1. Are the amps combined or are they split and how does that affect the power that goes to my GPU?

2. Besides the 220W, is the power supply terrible and I should get a new one or is the volt current rating sufficient enough to handle my pc with my graphics card? (I'm not planning to upgrade the gpu I have, though I have seen a 750 Ti within an HP compaq with a 240W PSU)

3. Less important but, how much more power does my gpu draw if I increase the core clock by 220 Mhz from 901 Mhz?

My specs are: Pentium G640 (65W), EVGA GT 730 2 GB GDDR5 64-Bit Overclocked +220 Mhz Core +400 Mhz Memory (25W), 6GB DDR3 1066 Mhz RAM (4+2GB), 1 TB 7200 RPM Toshiba HDD, One 80mm or 120mm (not sure which it is) Case Fan, Logitech G302 Deadulus Prime Gaming Mouse, Logitech Speakers, HP Keyboard, Foxconn Joshua-H61-uATX Motherboard and a DVD Burner Drive. I included all the things plugged in too since I'm pretty sure those add additional power to the pc. Additionally I've been using the same PSU with my overclocked GT 730 for a month and a half now and I've had no issues.

Link to the image of my PSU sticker: http://imgur.com/a/kfOQi
 
Solution
Is the 20A requirement a requirement of your GT730? These "requirements" are often fairly conservative. Often they use worse case scenarios when estimating the GPU + system 12V requirements.

That said OEM's bid out PSU's on lowest cost per unit. That doesn't make quality the highest priority. Most often there is very little overhead in OEM PSU's above the base system requirements.
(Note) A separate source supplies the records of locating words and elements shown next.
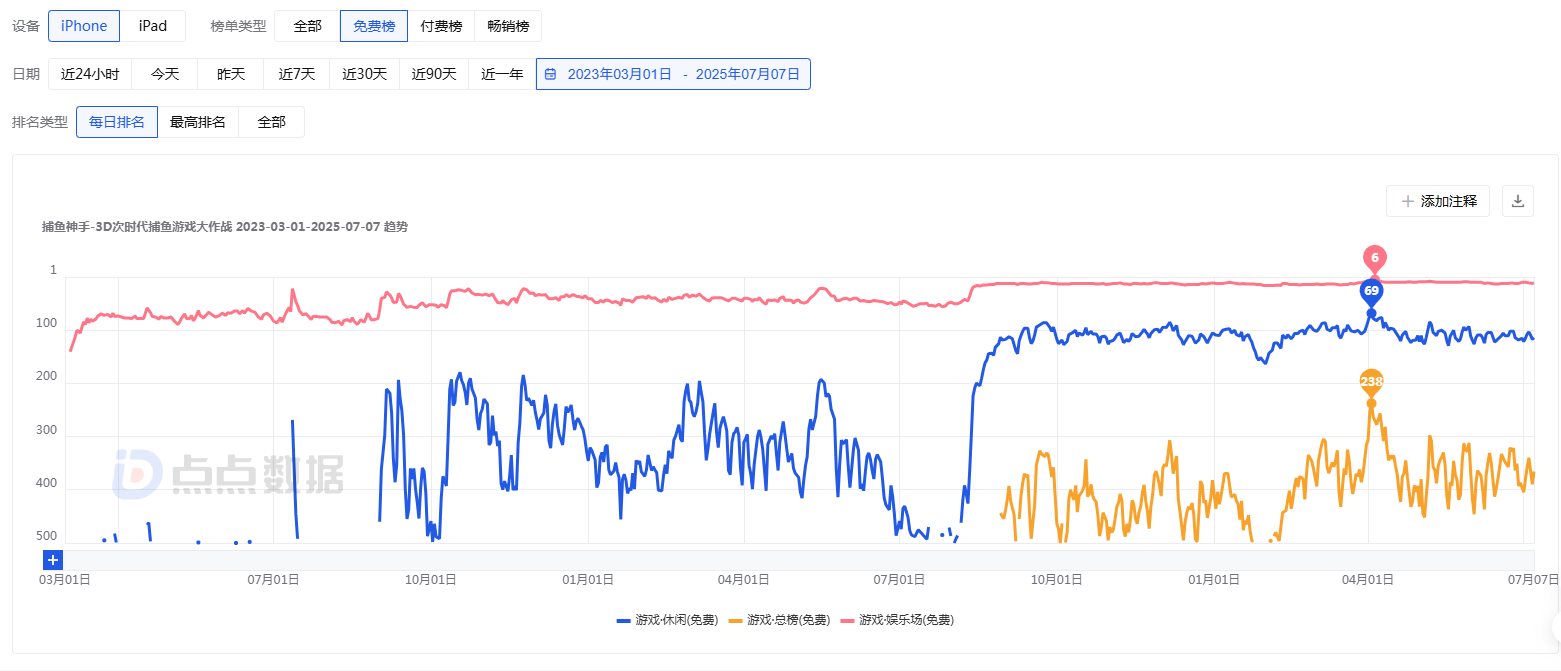Click the 添加注释 button
Image resolution: width=1561 pixels, height=671 pixels.
[1438, 201]
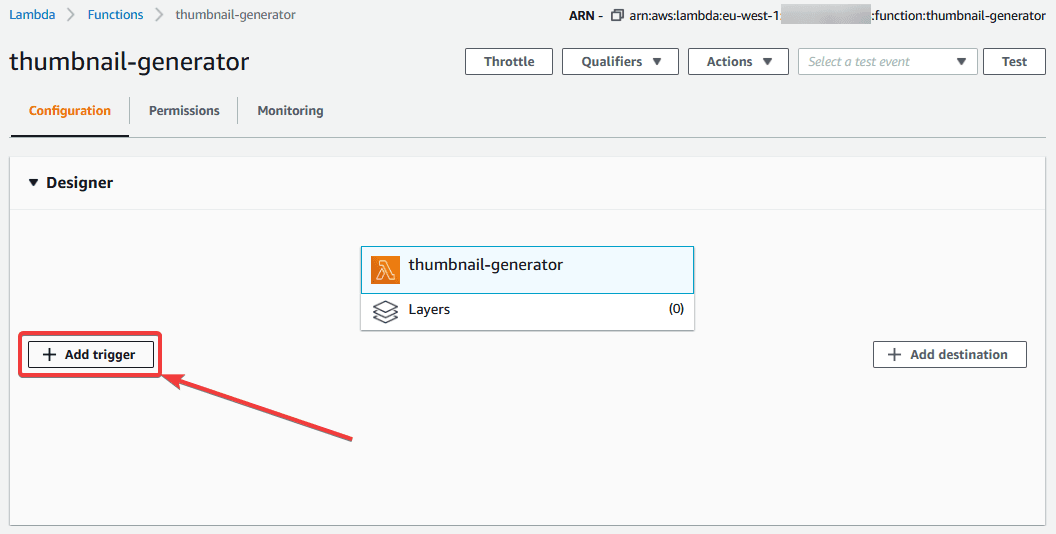
Task: Open the Select a test event dropdown
Action: pyautogui.click(x=887, y=62)
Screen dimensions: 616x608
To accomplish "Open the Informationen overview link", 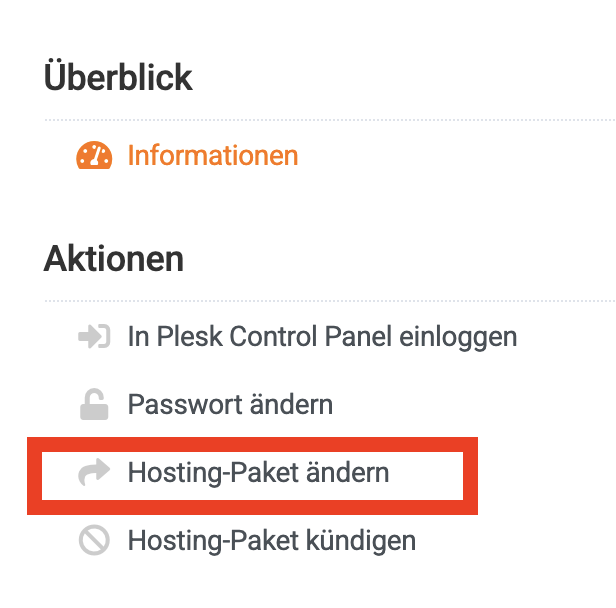I will tap(212, 156).
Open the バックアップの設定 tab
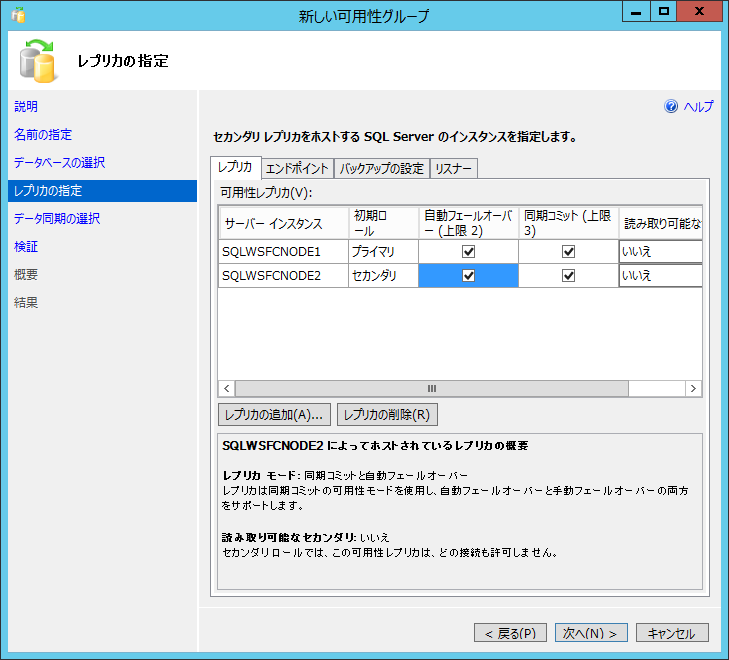This screenshot has width=729, height=660. point(381,169)
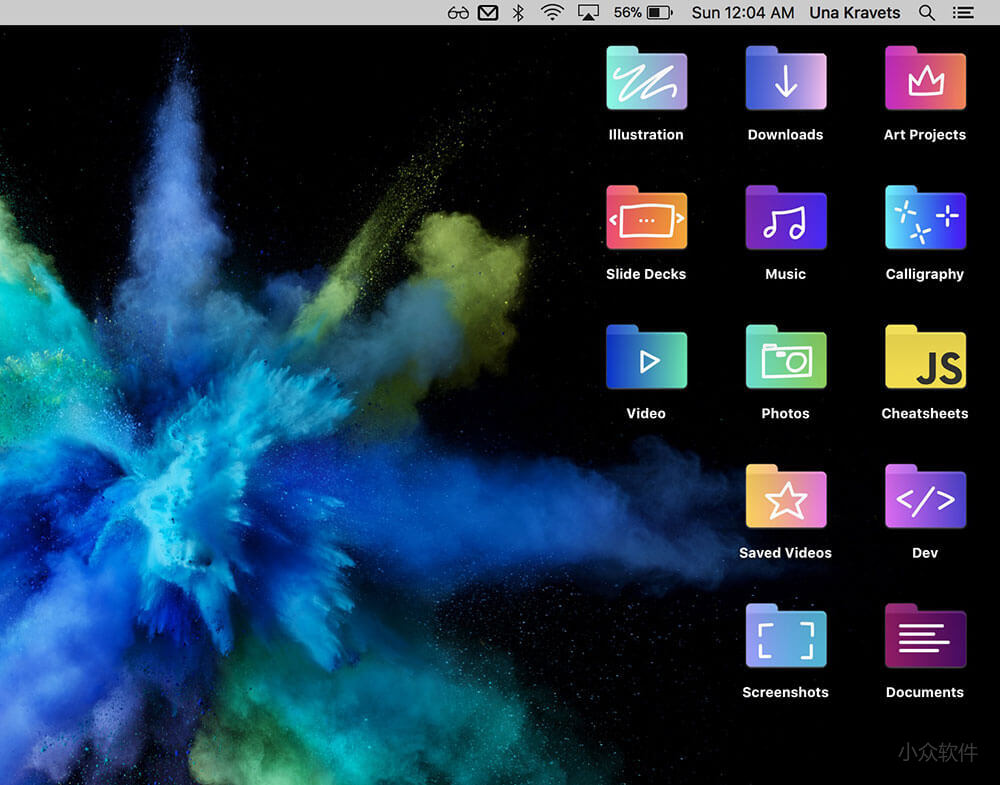Open the Video folder
Screen dimensions: 1000x785
point(645,357)
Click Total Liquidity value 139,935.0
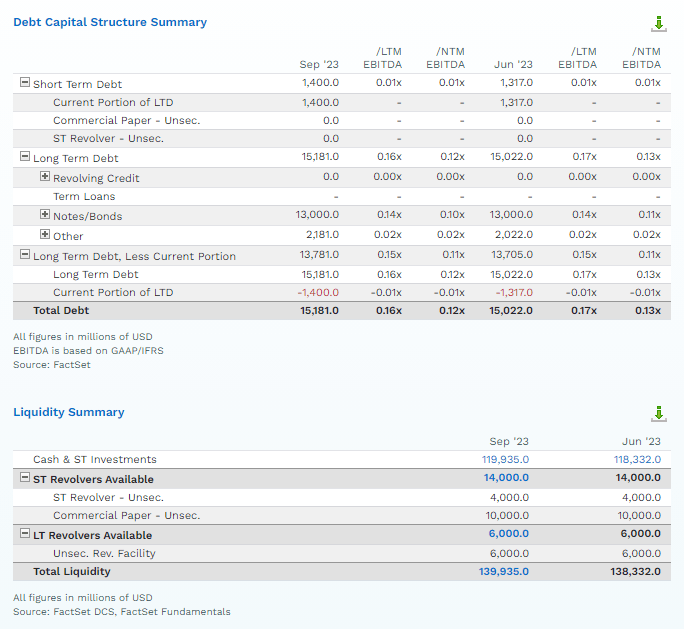Image resolution: width=684 pixels, height=629 pixels. pos(504,572)
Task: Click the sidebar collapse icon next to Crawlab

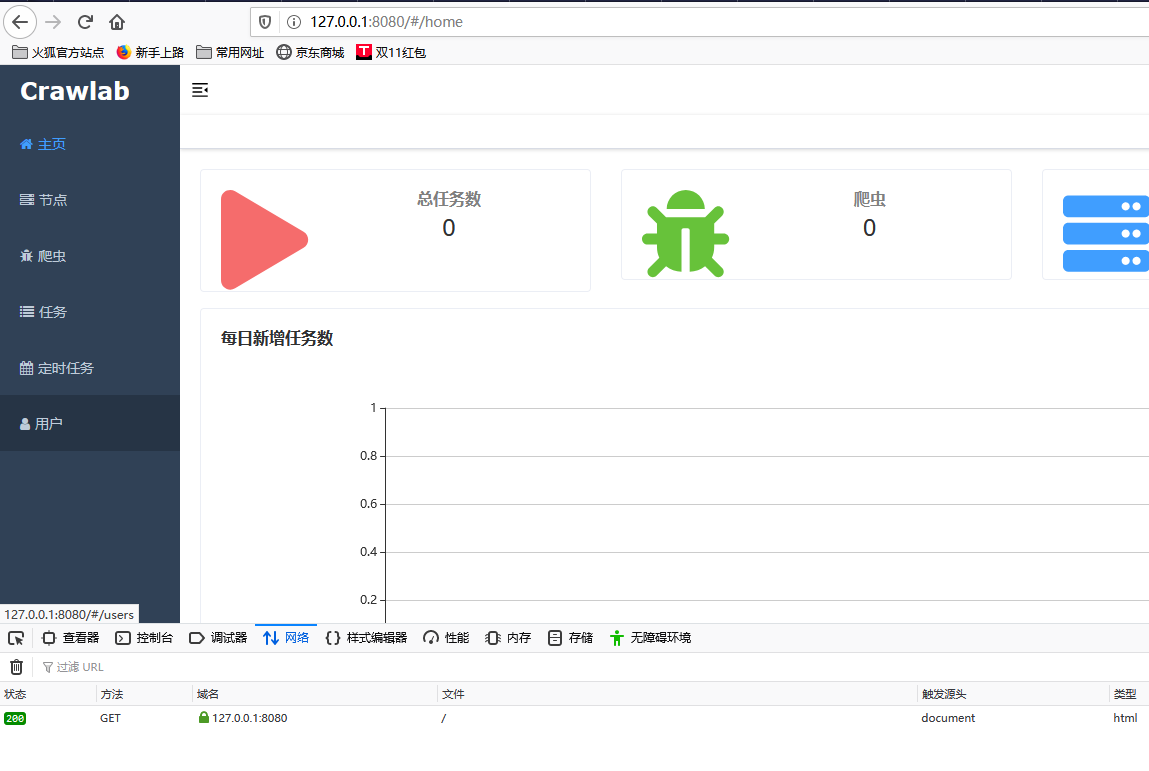Action: tap(200, 90)
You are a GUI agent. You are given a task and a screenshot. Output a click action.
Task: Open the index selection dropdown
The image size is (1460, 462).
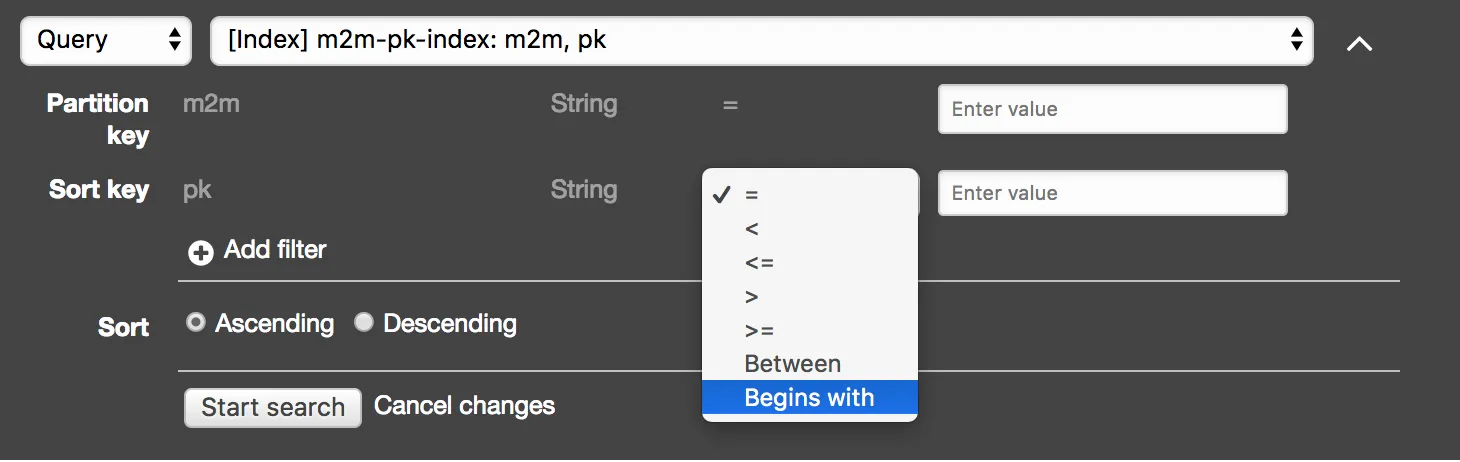coord(761,40)
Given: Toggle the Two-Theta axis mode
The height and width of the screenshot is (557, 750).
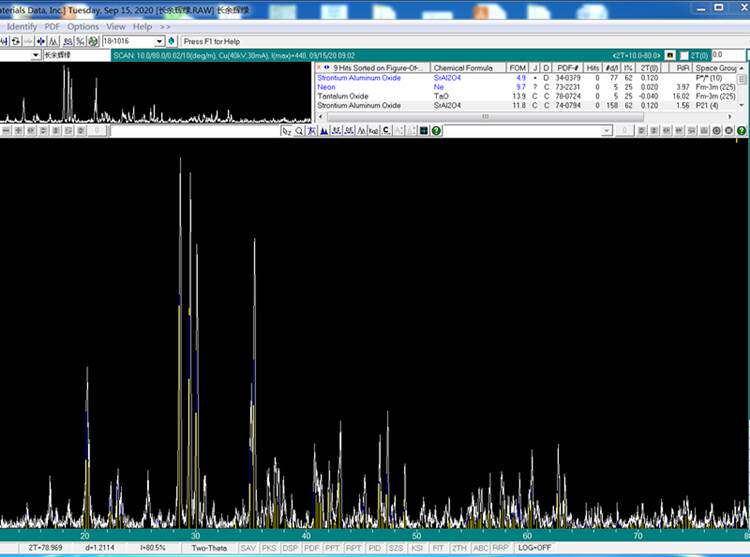Looking at the screenshot, I should coord(208,547).
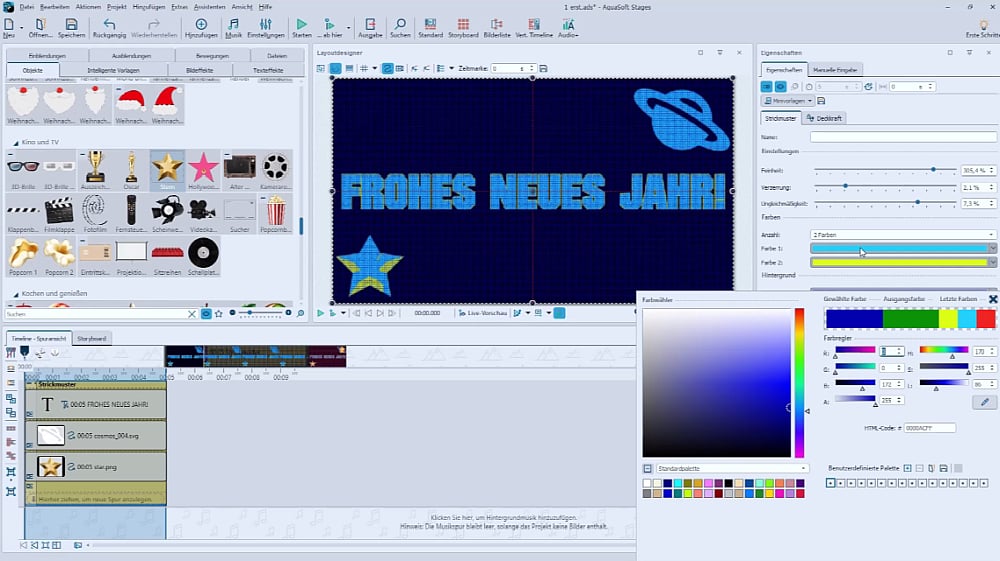Switch to the Deckkraft tab
1000x561 pixels.
[826, 118]
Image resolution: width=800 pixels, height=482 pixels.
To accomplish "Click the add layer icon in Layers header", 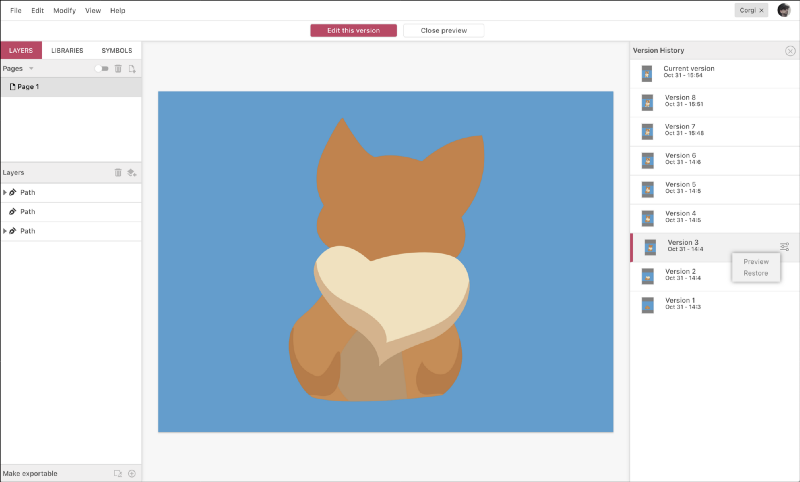I will 131,172.
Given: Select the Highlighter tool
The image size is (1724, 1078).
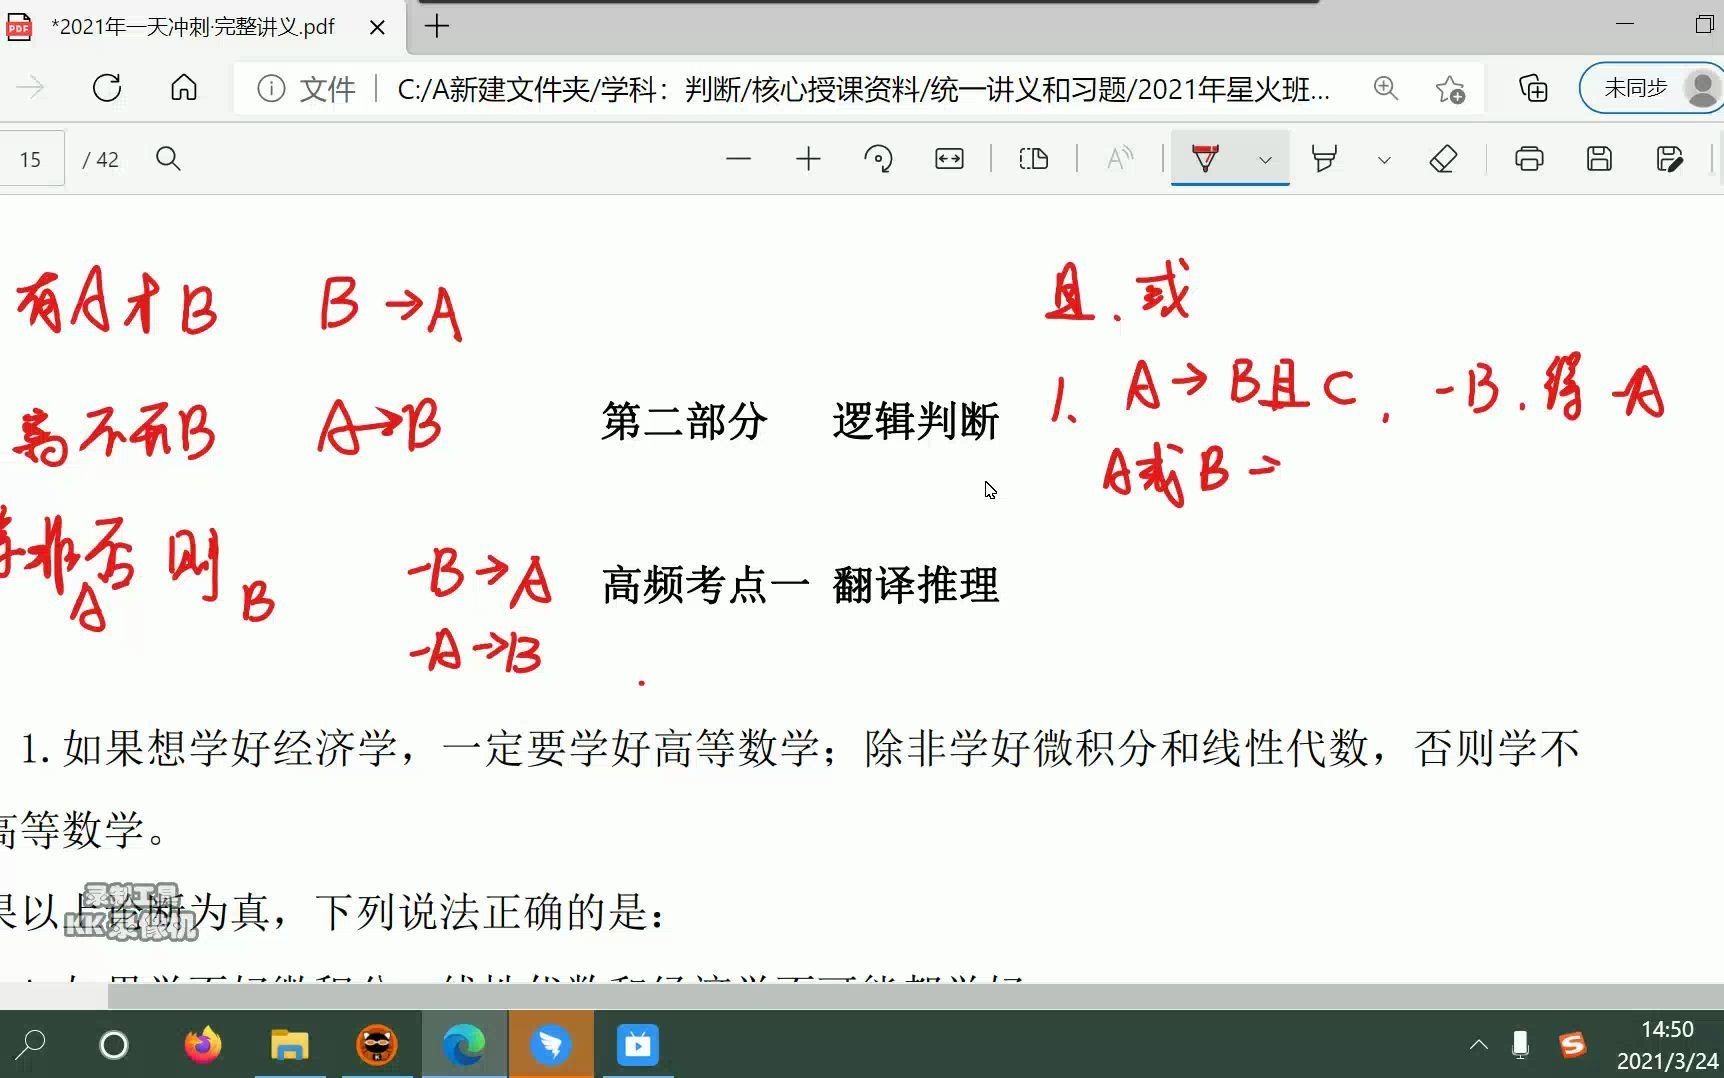Looking at the screenshot, I should point(1325,159).
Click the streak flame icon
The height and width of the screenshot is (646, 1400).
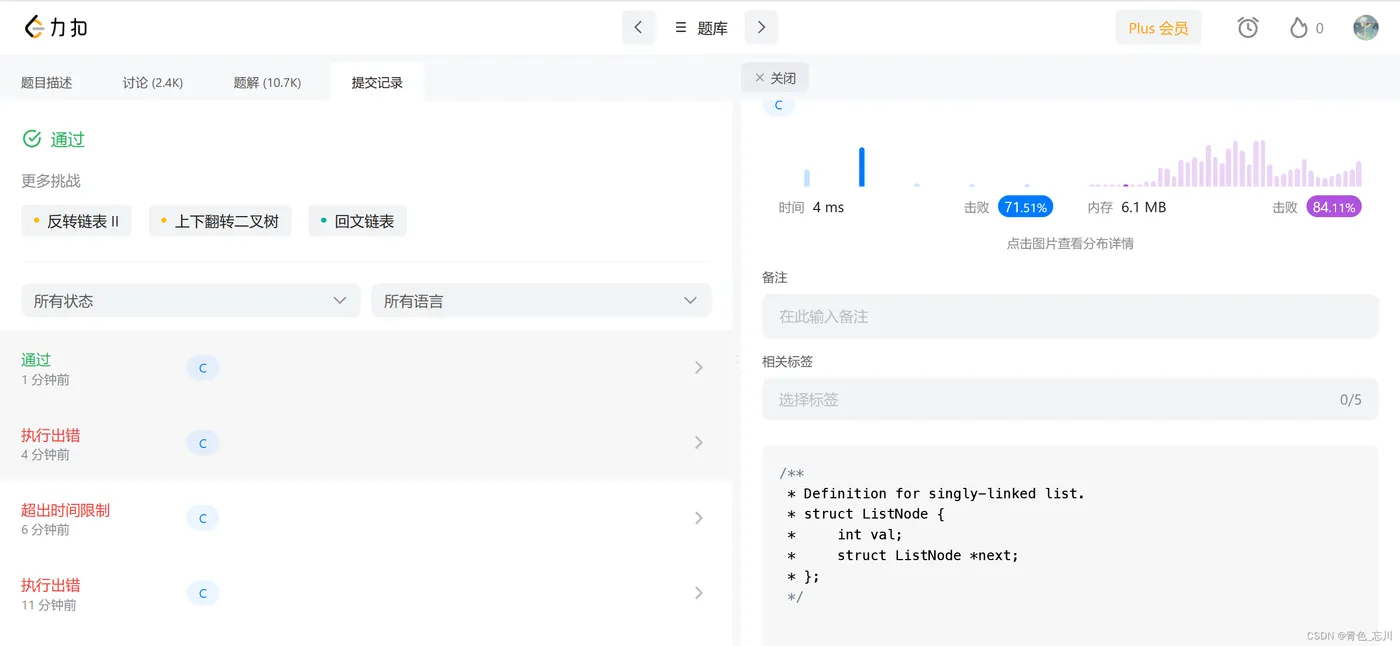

If you aren't experiencing issues yet, you "might" be OK for awhile. However a decent 300W or slightly better might be more advisable.

You have it right there in your explanation. A and B are "separate" rails, A is providing 8A of current, and B is providing 16A of current. It means that it can supply up to 8A of current on A "or" up to 16A of current on B. It can't supply the total 24A as that would be 288W (Voltage X Current) which isn't possible. It can provide "up" to a total of 17A on the two rails as long as rail A doesn't exceed 8A. To further obfuscate things is the total power the 12V can supply your system drops as you increase the load on 3.3V and 5V rails. So if you are say supplying 20W total from those two rails, then the PSU can only supply 190W max on the 12V rails. Fortunately most systems draw most of it's power from the 12V rail.
 


Thank you for the fast response. If I understand correctly, the most it can provide is 17A on the +12V but I'm wondering if that's enough if the minimum PSU requirement is 20A on the +12V.
 
Is the 20A requirement a requirement of your GT730? These "requirements" are often fairly conservative. Often they use worse case scenarios when estimating the GPU + system 12V requirements.

That said OEM's bid out PSU's on lowest cost per unit. That doesn't make quality the highest priority. Most often there is very little overhead in OEM PSU's above the base system requirements. If you aren't experiencing issues yet, you "might" be OK for awhile. However a decent 300W or slightly better might be more advisable.